Parfois pas rentable pour un sou, mais tous les obsessionnels fous d’outil de productivité de mon acabit le ressentent secrètement : il ne s’agit pas que de gagner du temps, il s’agit surtout de se procurer une dose de plaisir… quand tout fonctionne comme prévu.

Sauf que cette fois-ci, le process que j’ai voulu mettre en place n’a pas pris quelques heures, mais quelques mois. Je me devais de donner quelques explications sur ma dernière obsession — et accessoirement ma disparition — à mon entourage.

Une après-midi presque ordinaire

Un colis Amazon. Un robot aspirateur. Oui, il s’agit bien de disrupter l’industrie du ménage à domicile avec ce charmant robot.

Sans même lire la notice, impatient d’en découdre, j’envoie Gandalf (personne ne se moque, iRobot impose de leur donner un prénom) opérer sa magie partout dans ma chambre.

Pas mauvais le bougre, on s’y attache vite.

Tellement que je commence à me faire du souci pour lui.

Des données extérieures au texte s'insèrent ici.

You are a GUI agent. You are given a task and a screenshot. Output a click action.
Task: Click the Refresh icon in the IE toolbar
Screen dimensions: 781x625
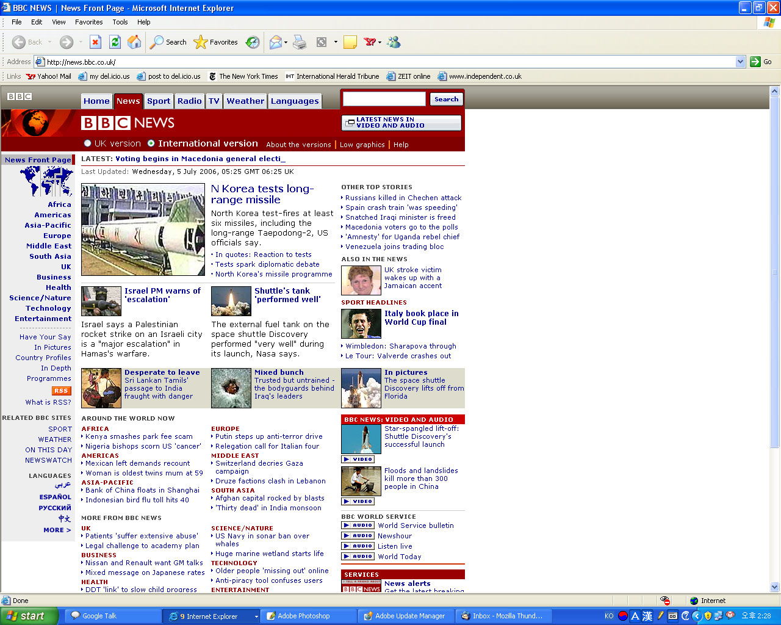click(x=115, y=42)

Et s’il tombait par mégarde dans l’escalier ? Ce genre d’histoire avec un robot, ça te tombe dessus quand tu t’y attends le moins.

Apprendre à mieux communiquer avec un robot

Un colis Amazon. Des capteurs d’ouverture de porte. Oui, il s’agit bien de partager les données d’allée et venue de ma chambre à je ne sais quel fabricant chinois. Parfois, le sacrifice est à la hauteur de la cause, profitez-en les gars, c’est cadeau.

La logique est simple : IF la porte de ma chambre est ouverte THEN Robot aspirateur reste au repos. Ça lui évitera de tomber dans les escaliers le pauvre.

Humain et Robot aspirateur ne font pas bon ménage

On dit que l’amour dure trois ans entre humains… ça n’a duré que 3 jours avec mon robot. Il a beau être efficace, du bruit il en fait beaucoup trop.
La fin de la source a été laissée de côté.